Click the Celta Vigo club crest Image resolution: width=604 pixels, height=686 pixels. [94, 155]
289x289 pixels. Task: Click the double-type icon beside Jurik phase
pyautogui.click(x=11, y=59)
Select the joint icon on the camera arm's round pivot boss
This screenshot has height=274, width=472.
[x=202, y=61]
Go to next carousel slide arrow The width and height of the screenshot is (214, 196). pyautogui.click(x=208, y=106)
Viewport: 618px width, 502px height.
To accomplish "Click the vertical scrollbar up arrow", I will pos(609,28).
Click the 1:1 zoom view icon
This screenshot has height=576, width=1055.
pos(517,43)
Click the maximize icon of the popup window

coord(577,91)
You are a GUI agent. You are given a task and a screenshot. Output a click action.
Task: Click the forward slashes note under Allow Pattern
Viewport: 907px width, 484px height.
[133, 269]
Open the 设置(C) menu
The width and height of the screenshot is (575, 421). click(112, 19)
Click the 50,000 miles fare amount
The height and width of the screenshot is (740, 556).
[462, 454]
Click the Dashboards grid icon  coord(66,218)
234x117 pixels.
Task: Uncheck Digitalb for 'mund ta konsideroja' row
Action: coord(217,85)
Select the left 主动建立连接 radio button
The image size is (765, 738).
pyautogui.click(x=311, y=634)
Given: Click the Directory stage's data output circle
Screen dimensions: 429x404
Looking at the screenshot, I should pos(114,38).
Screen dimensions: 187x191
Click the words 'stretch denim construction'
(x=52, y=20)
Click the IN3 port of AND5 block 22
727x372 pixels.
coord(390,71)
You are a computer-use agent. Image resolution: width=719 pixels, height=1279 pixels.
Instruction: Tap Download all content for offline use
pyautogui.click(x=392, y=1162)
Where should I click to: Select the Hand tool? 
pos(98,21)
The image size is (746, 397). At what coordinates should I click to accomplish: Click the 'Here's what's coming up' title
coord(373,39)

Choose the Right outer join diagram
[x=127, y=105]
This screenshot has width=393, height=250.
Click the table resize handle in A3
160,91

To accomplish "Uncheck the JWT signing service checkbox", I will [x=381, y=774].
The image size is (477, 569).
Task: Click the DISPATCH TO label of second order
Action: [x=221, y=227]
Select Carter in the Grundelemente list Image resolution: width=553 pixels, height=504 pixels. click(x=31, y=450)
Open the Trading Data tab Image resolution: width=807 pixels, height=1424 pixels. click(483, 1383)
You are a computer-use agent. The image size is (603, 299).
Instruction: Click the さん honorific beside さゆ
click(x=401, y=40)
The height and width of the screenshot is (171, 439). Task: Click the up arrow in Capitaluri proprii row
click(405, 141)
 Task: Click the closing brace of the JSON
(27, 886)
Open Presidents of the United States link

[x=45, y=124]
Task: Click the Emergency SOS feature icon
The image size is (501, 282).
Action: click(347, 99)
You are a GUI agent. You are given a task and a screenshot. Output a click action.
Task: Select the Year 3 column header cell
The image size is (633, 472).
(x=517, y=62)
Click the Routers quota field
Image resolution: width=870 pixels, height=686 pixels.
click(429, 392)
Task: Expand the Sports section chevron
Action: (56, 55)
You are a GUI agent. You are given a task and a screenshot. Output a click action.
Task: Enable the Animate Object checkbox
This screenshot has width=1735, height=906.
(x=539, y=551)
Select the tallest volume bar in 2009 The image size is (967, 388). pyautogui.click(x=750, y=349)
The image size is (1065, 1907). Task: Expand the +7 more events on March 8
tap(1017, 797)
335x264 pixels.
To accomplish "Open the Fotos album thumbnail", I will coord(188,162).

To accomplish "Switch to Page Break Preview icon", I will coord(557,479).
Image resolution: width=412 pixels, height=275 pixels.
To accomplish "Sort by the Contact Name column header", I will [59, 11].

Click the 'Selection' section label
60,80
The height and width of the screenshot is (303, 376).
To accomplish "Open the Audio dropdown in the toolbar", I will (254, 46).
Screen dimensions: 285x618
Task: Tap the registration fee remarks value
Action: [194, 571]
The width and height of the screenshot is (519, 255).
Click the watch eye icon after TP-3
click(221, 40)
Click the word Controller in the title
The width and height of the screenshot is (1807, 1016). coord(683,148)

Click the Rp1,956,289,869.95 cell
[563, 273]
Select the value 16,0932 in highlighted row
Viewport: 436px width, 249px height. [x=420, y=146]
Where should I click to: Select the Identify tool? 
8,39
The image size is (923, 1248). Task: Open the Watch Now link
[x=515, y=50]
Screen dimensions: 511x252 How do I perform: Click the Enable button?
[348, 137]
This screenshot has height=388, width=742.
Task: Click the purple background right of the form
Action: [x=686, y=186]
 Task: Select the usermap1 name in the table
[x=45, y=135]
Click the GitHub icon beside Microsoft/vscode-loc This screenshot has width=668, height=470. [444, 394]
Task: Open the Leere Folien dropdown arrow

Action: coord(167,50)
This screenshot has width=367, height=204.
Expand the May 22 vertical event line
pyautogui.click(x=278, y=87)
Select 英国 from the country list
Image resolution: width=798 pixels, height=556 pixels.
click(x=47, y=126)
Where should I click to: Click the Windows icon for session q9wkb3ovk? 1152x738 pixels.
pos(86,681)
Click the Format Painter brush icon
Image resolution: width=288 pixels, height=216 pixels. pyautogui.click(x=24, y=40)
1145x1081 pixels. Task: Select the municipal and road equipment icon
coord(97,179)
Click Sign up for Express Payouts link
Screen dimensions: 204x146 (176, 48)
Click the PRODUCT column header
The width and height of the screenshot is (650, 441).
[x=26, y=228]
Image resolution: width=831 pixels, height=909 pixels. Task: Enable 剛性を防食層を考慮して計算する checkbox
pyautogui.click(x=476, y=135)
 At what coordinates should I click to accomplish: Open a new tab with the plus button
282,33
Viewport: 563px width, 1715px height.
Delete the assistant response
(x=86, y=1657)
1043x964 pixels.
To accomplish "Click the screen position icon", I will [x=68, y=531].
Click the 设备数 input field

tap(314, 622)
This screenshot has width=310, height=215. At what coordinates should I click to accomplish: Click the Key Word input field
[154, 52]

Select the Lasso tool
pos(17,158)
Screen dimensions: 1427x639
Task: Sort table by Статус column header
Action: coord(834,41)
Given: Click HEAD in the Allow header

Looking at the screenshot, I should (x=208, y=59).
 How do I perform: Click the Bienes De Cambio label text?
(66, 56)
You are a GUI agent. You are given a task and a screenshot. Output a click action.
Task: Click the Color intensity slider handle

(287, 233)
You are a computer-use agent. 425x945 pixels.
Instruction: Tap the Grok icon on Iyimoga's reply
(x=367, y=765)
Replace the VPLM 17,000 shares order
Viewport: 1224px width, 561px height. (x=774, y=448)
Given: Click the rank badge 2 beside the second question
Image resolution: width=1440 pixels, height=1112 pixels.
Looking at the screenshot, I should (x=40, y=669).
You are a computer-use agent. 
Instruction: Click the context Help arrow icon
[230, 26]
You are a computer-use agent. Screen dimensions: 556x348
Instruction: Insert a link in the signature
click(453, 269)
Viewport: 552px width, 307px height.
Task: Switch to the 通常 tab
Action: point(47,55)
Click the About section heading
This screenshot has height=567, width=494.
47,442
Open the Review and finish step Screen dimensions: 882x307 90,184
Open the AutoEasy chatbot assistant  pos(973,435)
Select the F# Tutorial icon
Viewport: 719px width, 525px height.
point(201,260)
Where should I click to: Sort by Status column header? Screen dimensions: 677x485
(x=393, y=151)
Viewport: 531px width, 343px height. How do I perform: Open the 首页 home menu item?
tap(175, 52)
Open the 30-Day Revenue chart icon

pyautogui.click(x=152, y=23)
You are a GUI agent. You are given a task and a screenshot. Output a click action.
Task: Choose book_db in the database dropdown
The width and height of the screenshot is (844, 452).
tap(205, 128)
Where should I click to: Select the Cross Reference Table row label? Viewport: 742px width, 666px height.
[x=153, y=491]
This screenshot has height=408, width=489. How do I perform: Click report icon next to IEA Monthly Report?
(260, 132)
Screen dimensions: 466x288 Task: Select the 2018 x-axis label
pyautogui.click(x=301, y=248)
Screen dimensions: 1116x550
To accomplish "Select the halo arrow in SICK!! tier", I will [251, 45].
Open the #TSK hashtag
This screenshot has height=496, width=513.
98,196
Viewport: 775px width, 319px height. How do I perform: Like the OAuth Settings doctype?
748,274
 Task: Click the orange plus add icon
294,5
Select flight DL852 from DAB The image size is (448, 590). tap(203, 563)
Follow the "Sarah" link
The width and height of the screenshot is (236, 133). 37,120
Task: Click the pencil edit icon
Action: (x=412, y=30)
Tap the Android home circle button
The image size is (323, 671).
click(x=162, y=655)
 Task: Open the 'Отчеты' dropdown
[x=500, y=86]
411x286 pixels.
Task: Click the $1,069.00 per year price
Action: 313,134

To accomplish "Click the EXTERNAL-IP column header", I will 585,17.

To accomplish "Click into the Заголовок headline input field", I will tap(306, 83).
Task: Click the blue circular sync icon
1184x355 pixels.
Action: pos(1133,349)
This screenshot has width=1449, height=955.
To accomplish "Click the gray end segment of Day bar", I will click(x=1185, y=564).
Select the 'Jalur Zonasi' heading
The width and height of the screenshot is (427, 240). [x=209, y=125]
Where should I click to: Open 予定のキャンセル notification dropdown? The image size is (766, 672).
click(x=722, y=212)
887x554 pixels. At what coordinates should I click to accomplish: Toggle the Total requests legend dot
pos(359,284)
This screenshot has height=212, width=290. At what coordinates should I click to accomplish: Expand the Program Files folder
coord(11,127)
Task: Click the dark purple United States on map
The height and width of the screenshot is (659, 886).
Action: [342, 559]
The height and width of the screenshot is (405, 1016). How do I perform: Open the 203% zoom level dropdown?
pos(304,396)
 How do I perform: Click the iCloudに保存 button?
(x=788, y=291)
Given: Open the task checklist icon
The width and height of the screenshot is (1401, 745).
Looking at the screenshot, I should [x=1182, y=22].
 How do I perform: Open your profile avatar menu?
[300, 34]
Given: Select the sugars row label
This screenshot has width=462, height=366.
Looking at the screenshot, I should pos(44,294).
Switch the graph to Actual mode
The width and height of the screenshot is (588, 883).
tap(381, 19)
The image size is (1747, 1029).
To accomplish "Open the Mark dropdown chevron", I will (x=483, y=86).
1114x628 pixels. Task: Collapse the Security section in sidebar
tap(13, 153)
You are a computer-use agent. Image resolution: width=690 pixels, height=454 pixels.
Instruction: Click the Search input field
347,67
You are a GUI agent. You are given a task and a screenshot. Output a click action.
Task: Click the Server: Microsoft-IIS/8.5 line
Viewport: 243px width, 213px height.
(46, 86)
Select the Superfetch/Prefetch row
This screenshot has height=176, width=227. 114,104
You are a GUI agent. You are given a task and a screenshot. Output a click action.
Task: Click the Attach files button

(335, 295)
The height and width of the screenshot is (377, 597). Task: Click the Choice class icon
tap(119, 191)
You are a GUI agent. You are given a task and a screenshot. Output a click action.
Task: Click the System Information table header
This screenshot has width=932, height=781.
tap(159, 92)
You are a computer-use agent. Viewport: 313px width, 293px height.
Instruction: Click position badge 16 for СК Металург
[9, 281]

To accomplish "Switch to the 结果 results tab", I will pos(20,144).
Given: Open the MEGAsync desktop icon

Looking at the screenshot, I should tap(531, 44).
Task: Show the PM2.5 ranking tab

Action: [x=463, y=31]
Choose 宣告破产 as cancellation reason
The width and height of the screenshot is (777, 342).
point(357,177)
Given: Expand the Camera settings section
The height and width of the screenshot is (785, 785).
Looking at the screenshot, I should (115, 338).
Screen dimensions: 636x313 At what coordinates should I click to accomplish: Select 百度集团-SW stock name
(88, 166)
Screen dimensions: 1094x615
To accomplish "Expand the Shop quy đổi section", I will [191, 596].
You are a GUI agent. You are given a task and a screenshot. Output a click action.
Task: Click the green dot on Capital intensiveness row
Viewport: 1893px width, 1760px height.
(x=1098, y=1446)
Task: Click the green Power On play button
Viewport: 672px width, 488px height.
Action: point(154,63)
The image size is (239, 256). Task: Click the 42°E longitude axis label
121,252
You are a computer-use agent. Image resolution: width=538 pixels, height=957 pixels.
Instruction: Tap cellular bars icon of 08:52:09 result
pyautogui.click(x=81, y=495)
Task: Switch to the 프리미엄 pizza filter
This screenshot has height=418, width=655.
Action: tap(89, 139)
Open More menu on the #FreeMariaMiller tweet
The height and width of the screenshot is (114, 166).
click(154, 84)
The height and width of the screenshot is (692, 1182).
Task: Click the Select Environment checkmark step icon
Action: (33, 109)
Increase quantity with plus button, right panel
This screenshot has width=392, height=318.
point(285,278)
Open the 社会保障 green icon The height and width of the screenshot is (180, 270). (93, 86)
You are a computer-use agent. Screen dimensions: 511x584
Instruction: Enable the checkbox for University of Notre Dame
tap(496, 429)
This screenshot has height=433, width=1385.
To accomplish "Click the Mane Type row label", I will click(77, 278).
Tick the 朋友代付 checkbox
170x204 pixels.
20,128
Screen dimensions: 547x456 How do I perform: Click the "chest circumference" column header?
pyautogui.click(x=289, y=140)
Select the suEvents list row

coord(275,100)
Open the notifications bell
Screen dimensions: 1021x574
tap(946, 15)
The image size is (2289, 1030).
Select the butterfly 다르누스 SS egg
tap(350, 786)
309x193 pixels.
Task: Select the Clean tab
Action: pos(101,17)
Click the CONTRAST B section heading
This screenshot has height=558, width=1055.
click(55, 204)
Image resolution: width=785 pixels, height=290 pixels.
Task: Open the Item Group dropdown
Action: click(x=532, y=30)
⁂
# WHAT IS REQUIRED
Within the listing above, locate the line containing "You are a computer-use agent. Screen dimensions: 556x348" and the line containing "Open the Review". Reproduce those two lines and all lines between them exactly, with nothing added.

# SOLUTION
You are a computer-use agent. Screen dimensions: 556x348
Instruction: Insert a link in the signature
click(453, 269)
Viewport: 552px width, 307px height.
Task: Switch to the 通常 tab
Action: point(47,55)
Click the About section heading
This screenshot has height=567, width=494.
47,442
Open the Review and finish step Screen dimensions: 882x307 90,184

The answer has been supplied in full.